What to produce » Could you reproduce, exactly as written, every line from the one containing "Instruction: Select Snapshot" through the last line of the records, and nothing else?

★ ★ ★ ★ ★

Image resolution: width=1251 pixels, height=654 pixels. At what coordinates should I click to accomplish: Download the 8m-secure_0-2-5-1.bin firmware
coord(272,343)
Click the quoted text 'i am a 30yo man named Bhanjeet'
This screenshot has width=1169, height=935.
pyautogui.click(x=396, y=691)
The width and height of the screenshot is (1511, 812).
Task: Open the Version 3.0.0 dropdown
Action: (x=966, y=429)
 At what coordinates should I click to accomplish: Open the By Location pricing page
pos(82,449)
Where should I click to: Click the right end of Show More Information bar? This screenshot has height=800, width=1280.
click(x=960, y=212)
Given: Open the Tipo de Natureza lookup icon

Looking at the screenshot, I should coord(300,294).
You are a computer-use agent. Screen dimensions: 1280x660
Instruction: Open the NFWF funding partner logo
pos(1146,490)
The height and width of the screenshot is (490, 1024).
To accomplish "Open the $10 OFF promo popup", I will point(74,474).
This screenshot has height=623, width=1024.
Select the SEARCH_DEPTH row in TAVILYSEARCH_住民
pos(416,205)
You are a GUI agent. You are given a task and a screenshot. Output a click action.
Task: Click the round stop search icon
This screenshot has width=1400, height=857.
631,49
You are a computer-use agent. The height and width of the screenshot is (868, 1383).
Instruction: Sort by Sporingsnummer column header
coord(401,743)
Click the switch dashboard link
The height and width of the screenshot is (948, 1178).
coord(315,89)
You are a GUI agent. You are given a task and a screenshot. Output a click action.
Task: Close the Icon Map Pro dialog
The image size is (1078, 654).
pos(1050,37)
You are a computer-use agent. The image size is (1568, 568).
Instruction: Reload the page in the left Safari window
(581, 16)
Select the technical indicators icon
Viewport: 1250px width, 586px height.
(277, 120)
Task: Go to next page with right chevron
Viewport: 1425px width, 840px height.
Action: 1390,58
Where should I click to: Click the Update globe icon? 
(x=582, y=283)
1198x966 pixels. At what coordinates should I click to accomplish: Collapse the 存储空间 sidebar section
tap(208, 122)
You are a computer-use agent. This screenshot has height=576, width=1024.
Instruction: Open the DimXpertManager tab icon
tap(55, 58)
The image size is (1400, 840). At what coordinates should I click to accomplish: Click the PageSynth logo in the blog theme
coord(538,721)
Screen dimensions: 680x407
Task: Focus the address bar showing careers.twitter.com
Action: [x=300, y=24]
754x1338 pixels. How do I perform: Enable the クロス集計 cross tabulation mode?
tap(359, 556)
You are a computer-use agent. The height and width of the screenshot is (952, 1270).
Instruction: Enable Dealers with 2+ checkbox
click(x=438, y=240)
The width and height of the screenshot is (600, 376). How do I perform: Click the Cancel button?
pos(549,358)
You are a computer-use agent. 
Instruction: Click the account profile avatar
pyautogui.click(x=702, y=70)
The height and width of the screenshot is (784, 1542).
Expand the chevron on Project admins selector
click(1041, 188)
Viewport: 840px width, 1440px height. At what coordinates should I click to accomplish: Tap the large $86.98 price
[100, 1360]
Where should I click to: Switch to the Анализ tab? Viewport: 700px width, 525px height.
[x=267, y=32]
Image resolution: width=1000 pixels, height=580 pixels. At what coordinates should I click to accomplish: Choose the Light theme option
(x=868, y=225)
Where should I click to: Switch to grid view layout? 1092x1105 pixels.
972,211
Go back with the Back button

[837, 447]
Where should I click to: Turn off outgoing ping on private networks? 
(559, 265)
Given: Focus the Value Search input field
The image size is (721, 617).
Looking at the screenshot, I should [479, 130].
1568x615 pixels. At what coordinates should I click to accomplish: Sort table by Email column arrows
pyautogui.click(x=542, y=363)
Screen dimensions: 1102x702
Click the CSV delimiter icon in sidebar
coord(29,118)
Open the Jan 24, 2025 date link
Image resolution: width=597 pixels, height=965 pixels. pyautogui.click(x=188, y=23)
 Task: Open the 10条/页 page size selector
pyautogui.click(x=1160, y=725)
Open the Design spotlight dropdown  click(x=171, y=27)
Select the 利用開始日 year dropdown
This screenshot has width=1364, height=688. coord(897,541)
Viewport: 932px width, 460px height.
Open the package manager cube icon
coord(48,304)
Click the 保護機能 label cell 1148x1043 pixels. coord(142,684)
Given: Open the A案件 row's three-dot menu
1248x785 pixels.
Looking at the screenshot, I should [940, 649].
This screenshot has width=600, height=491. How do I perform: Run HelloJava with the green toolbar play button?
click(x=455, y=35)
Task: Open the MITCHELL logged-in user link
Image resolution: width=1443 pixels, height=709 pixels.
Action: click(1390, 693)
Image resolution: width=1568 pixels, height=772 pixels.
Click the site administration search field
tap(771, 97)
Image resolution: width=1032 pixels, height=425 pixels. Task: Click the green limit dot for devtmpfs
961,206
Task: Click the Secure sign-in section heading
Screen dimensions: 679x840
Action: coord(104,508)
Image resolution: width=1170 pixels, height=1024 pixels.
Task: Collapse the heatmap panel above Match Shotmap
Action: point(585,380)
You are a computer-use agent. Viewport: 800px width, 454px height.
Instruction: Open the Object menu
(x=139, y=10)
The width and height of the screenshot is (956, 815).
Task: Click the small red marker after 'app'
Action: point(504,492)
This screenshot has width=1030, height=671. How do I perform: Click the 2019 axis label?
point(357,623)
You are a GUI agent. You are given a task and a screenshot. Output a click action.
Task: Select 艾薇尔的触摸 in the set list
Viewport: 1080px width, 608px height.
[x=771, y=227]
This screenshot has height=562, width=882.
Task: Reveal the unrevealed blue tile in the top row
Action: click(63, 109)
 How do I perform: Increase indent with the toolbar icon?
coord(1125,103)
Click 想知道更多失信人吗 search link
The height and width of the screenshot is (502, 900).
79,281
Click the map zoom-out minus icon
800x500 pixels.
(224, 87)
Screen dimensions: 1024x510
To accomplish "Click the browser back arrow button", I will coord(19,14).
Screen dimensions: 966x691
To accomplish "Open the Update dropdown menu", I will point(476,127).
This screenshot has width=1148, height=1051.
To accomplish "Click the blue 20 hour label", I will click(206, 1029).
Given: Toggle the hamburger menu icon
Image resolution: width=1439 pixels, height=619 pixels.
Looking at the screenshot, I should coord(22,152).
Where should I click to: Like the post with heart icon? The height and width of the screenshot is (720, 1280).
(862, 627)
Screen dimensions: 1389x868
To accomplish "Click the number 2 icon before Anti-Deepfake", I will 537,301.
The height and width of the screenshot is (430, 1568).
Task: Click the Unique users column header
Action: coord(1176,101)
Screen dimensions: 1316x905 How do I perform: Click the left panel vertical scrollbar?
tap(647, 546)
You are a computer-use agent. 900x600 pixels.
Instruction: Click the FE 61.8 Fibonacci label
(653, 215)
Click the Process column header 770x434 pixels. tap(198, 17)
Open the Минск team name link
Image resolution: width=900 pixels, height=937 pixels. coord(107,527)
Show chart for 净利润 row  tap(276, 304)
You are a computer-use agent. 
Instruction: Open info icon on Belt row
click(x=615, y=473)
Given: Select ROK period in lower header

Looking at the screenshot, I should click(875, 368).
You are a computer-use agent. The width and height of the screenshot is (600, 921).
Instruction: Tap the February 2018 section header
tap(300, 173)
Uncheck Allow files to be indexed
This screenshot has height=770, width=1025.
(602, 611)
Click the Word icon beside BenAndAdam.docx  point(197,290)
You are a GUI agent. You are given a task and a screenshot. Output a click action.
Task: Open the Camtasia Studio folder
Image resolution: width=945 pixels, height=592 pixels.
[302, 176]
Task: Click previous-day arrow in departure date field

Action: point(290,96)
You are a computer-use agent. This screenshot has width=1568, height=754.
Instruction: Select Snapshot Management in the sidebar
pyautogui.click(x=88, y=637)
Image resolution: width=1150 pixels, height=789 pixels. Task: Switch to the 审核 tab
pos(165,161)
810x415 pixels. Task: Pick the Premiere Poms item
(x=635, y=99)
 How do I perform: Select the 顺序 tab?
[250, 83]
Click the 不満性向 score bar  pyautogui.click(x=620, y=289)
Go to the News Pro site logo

★ ★ ★ ★ ★

Your response »
Instruction: Select Snapshot Management in the sidebar
pyautogui.click(x=88, y=637)
Image resolution: width=1150 pixels, height=789 pixels. Task: Switch to the 审核 tab
pos(165,161)
810x415 pixels. Task: Pick the Premiere Poms item
(x=635, y=99)
 How do I perform: Select the 顺序 tab?
[250, 83]
Click the 不満性向 score bar  pyautogui.click(x=620, y=289)
Go to the News Pro site logo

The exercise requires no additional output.